*Task statement*
Range to reproduce from the entries below: the line with "You are a computer-use", the line with "Instruction: Open File Explorer from taskbar", and every line in between. Give them exactly and give nothing else.

*Exercise inputs*
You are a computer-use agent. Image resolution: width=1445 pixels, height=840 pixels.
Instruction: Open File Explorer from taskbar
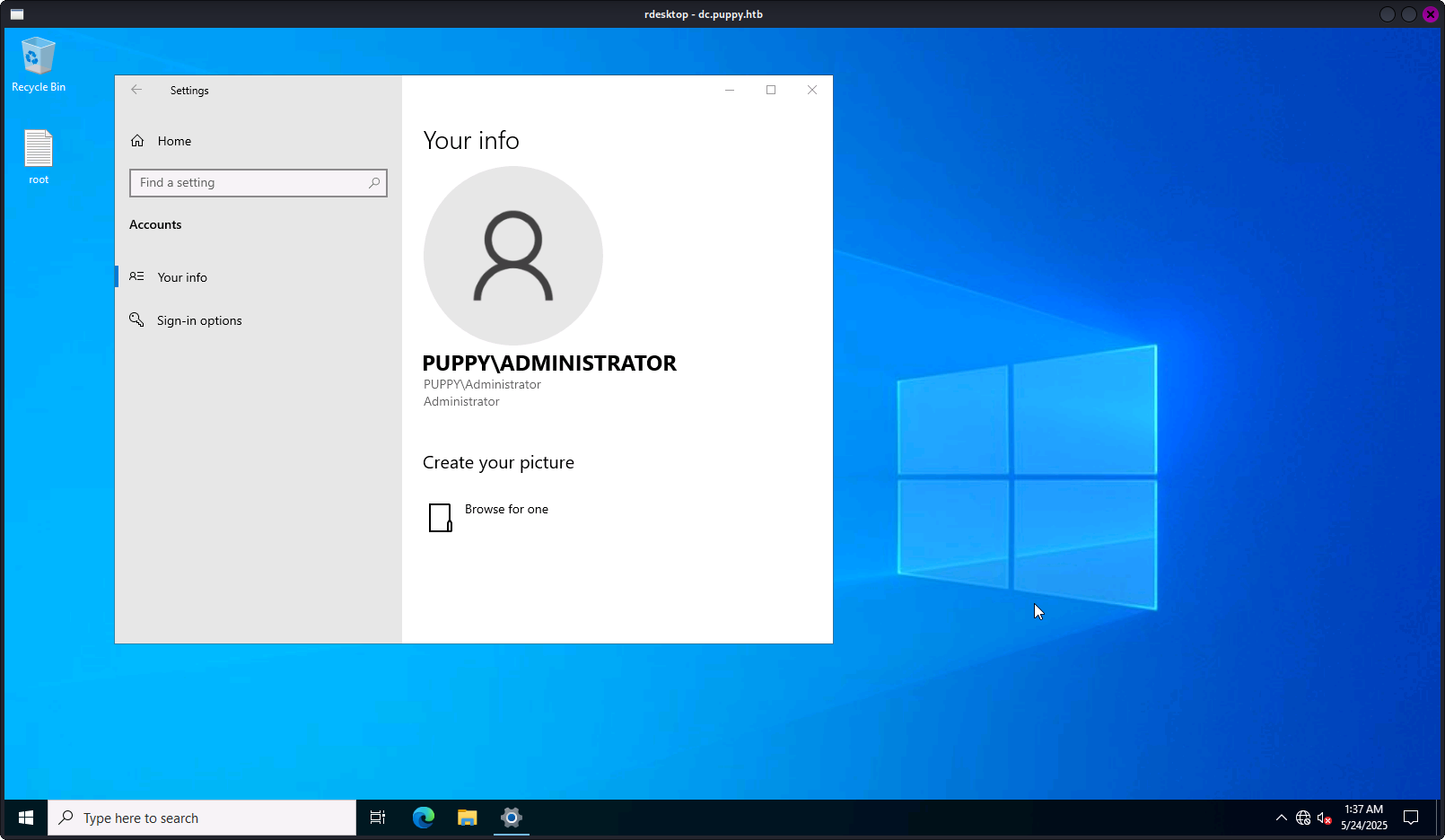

--

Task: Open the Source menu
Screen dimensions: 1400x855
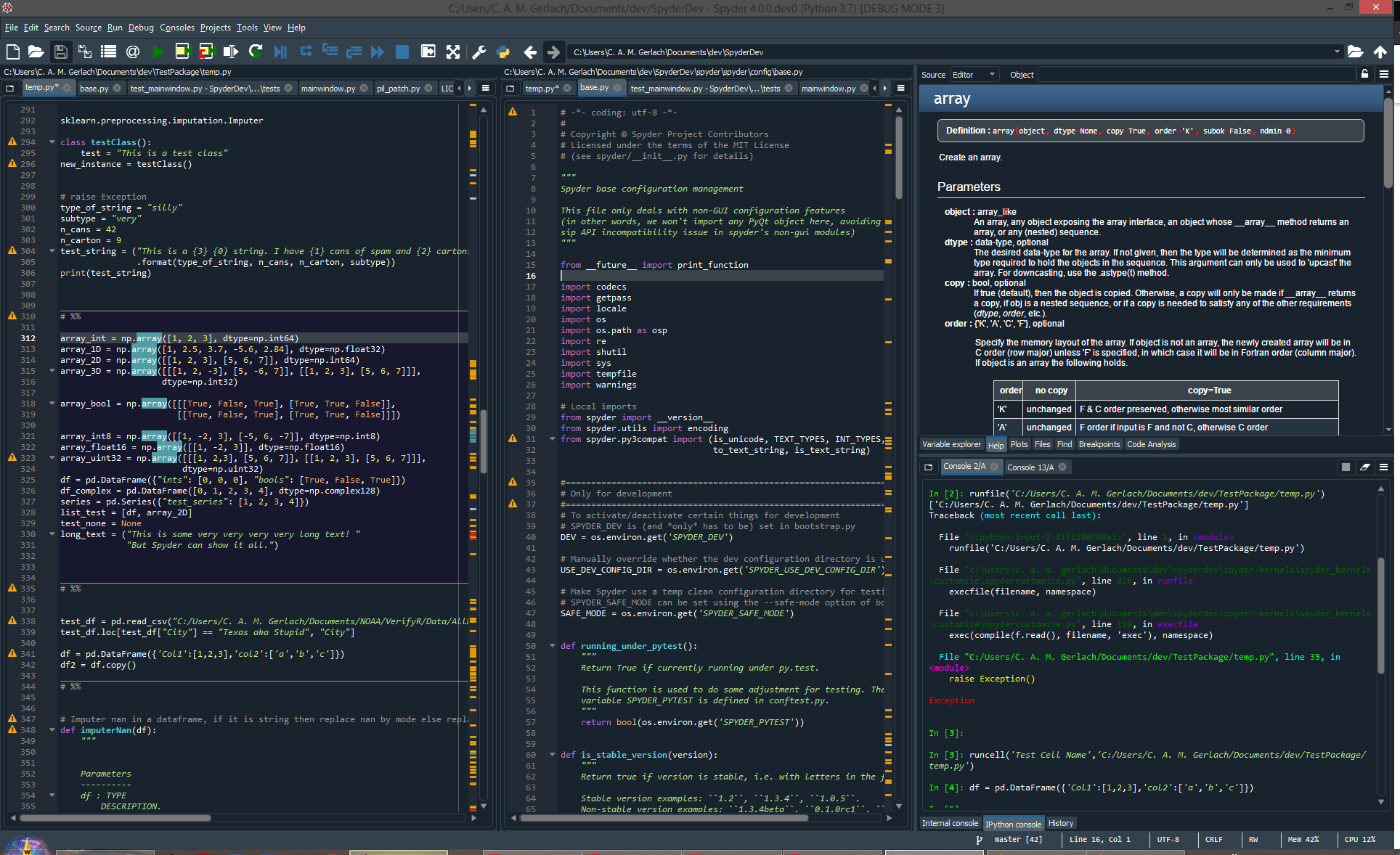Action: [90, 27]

*Answer to the exercise*
You are a computer-use agent. Image resolution: width=1445 pixels, height=840 pixels.
Instruction: Open File Explorer from taskbar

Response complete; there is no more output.